- [Work instructions] The lines of the records that include "agent" should all be copied.

(Stored dataset items)
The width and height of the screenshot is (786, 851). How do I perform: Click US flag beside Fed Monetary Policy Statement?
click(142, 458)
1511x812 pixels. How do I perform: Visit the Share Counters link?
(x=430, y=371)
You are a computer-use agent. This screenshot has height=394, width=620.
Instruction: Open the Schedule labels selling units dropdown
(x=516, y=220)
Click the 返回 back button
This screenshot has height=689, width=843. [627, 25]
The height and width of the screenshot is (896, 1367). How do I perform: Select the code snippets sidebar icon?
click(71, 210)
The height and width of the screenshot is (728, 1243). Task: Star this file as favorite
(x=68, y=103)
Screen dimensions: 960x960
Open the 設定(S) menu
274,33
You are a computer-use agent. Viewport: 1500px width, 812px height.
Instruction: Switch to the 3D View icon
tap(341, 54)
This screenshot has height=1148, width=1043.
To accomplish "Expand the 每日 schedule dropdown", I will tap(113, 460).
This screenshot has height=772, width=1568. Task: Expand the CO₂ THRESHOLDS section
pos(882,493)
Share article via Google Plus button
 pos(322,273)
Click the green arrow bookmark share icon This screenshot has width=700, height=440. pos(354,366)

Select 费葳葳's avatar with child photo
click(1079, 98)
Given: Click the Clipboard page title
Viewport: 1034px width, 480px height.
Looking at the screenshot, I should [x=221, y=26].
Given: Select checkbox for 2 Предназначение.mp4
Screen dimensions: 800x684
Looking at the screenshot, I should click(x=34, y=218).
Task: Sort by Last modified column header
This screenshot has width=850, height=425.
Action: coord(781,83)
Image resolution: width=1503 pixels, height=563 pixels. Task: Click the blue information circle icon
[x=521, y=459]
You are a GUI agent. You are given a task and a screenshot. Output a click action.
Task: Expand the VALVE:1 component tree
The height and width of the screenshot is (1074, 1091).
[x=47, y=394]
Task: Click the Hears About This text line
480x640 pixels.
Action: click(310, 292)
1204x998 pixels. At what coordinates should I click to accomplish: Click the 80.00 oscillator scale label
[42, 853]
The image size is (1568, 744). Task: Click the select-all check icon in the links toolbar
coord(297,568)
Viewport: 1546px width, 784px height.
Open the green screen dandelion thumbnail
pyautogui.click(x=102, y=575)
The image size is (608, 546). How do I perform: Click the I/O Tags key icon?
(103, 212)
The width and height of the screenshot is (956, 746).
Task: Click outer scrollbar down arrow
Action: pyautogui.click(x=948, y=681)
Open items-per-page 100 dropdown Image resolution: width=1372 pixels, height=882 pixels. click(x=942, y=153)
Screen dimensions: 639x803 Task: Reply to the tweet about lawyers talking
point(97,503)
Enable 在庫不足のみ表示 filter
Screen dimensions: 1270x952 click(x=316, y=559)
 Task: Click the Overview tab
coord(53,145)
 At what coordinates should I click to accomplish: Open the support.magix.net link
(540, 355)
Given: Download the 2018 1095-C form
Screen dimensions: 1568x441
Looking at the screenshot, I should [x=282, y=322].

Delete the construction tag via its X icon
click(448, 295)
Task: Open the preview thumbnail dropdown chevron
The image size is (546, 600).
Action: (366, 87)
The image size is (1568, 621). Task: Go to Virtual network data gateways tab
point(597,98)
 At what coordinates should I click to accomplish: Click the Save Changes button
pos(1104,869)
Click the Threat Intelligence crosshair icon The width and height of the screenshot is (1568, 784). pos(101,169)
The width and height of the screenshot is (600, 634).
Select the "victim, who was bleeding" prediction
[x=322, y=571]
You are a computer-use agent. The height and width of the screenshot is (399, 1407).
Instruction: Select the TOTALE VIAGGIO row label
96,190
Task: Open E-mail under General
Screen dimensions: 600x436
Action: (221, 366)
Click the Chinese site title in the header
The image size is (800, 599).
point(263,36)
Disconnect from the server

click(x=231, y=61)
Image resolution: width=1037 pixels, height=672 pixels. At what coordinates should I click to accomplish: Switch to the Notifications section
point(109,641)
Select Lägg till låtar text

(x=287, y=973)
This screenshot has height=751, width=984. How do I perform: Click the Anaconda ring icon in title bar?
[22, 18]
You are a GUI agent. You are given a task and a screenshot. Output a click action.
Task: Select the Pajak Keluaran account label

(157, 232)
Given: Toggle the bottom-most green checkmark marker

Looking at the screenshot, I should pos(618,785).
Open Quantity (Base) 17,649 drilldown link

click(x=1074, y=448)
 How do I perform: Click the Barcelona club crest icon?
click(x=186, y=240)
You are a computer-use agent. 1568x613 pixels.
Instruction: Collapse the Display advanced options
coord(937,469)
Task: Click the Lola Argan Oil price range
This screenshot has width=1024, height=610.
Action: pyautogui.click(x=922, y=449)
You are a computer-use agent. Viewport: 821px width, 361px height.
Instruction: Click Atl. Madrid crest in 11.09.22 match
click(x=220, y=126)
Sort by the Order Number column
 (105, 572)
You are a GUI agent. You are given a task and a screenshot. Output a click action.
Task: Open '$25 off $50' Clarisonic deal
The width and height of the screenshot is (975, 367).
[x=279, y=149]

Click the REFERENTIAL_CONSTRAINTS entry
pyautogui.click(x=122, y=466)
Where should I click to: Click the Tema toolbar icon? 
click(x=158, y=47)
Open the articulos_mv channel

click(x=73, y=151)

- [Reply]
You are a computer-use agent. This screenshot has height=394, width=620.
You are a computer-use agent. Viewport: 1500px width, 812px height.
You are a GUI agent. You are given a task and a screenshot. Output a click action.
You are a computer-use agent. The height and width of the screenshot is (399, 1407).
You are a GUI agent. You are given a task and a screenshot. Output a click action.
You are a computer-use agent. 1568x613 pixels.
You are a computer-use agent. Viewport: 821px width, 361px height.
You are a GUI agent. You are given a task and a screenshot. Output a click action.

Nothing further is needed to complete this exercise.